§ Work instructions: Can you give the stretch from the line containing "The width and height of the screenshot is (1512, 802)." through the end of the records as a numbered list, leaving out any blank lines?

§ Supplied entries:
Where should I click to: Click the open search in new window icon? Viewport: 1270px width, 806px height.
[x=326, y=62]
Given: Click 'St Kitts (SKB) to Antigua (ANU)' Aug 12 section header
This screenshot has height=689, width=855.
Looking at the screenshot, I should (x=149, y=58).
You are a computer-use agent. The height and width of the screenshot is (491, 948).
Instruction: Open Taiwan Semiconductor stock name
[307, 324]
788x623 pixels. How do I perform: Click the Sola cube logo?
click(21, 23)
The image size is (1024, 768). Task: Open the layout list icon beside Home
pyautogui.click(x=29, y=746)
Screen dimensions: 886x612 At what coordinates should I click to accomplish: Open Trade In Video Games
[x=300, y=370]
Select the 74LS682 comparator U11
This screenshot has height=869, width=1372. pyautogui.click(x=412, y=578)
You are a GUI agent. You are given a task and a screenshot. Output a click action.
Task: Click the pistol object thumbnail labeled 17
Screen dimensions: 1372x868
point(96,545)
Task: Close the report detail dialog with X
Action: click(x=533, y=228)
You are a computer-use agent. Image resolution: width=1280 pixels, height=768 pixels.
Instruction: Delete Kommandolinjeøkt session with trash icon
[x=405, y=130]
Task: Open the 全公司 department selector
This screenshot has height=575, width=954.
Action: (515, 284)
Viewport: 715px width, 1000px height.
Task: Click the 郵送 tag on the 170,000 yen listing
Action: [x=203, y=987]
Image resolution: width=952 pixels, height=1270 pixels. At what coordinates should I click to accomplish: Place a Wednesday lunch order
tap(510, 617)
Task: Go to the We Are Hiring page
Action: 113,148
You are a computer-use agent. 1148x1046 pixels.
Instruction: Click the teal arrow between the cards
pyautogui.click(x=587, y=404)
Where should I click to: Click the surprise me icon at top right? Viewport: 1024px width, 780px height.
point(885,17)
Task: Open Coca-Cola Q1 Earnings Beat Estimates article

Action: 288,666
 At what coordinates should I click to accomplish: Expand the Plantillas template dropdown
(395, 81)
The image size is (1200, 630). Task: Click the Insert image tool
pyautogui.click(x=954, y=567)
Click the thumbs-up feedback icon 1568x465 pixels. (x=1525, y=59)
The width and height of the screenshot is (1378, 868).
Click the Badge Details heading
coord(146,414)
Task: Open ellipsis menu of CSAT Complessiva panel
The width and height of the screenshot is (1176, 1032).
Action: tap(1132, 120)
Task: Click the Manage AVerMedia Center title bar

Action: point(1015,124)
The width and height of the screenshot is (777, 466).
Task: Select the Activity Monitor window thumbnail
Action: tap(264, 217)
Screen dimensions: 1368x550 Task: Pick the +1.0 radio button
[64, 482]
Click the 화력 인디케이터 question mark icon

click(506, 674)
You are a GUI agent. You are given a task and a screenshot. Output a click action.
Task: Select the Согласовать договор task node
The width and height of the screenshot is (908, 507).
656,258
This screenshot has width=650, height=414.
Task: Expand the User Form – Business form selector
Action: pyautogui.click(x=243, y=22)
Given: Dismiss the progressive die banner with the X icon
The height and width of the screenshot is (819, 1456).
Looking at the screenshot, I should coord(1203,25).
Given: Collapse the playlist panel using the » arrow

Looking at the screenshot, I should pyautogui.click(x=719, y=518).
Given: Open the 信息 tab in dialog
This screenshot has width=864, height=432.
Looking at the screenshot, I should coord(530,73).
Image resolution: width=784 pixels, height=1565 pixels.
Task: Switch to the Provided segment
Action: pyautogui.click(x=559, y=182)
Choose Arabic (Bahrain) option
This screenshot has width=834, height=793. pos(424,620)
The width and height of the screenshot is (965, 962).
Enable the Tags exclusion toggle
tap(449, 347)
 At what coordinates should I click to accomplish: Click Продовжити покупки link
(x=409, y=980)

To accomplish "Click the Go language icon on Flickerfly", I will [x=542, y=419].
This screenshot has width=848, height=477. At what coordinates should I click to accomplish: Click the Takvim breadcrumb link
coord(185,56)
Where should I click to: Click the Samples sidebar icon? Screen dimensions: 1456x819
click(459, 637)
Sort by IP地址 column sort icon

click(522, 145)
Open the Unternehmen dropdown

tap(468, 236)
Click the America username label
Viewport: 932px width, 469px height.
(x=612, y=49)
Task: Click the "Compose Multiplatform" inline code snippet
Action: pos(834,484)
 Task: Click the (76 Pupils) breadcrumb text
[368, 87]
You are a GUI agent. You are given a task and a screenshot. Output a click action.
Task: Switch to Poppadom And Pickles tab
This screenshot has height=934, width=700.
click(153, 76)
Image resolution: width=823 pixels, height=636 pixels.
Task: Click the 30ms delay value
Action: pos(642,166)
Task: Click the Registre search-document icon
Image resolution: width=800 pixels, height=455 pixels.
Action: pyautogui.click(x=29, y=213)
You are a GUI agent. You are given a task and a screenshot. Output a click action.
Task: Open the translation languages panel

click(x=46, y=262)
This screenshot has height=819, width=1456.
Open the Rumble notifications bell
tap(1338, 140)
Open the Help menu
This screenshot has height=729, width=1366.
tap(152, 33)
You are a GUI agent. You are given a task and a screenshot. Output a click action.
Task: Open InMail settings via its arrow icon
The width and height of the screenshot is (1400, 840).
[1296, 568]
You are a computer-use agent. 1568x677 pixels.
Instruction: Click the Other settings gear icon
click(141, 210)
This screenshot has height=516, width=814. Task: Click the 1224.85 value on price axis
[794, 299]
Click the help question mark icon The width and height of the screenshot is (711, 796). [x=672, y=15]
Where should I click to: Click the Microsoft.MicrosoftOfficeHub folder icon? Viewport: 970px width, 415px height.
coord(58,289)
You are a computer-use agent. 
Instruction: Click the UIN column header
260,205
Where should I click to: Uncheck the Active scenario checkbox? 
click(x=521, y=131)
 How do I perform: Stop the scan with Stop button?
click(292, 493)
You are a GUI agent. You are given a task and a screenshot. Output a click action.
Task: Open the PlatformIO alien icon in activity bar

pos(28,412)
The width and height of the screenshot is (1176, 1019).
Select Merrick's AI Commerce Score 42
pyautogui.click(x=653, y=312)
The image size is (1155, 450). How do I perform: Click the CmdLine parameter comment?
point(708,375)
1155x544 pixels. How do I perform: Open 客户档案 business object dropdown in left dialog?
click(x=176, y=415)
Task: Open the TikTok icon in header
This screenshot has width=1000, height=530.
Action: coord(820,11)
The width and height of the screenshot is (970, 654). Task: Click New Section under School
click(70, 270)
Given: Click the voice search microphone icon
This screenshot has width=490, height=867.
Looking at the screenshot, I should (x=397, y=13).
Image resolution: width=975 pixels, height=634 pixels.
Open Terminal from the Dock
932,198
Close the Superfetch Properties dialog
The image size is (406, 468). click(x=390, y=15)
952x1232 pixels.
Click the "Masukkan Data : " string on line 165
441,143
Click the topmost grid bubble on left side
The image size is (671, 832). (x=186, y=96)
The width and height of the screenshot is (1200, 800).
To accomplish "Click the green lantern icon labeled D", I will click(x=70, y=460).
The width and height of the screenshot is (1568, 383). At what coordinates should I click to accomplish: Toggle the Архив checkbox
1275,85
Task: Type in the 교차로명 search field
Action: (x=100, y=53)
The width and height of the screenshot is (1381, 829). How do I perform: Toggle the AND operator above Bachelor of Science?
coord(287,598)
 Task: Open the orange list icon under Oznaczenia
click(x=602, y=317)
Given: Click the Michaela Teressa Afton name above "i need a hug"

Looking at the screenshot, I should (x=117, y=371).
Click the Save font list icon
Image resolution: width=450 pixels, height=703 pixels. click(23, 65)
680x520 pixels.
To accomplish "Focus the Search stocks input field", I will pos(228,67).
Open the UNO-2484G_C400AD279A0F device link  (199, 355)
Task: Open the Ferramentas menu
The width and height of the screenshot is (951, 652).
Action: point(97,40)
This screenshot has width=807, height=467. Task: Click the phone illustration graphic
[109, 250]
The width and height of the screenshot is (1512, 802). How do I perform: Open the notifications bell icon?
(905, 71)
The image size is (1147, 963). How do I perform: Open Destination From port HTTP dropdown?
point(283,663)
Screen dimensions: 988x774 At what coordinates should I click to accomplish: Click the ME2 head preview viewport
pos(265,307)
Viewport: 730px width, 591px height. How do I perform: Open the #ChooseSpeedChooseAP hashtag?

§ Finished answer:
1. The width and height of the screenshot is (1512, 802). How do I perform: Open the notifications bell icon?
2. (905, 71)
3. The image size is (1147, 963). How do I perform: Open Destination From port HTTP dropdown?
4. point(283,663)
5. Screen dimensions: 988x774 At what coordinates should I click to accomplish: Click the ME2 head preview viewport
6. pos(265,307)
7. Viewport: 730px width, 591px height. How do I perform: Open the #ChooseSpeedChooseAP hashtag?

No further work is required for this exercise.